+++ INFORMATION SUPPLIED

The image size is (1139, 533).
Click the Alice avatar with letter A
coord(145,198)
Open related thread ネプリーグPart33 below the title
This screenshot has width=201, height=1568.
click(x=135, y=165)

++++++

Extract every line of the data above, keeping each one unchanged.

-- REPLY --
The image size is (1139, 533).
Click the Alice avatar with letter A
coord(145,198)
Open related thread ネプリーグPart33 below the title
This screenshot has width=201, height=1568.
click(x=135, y=165)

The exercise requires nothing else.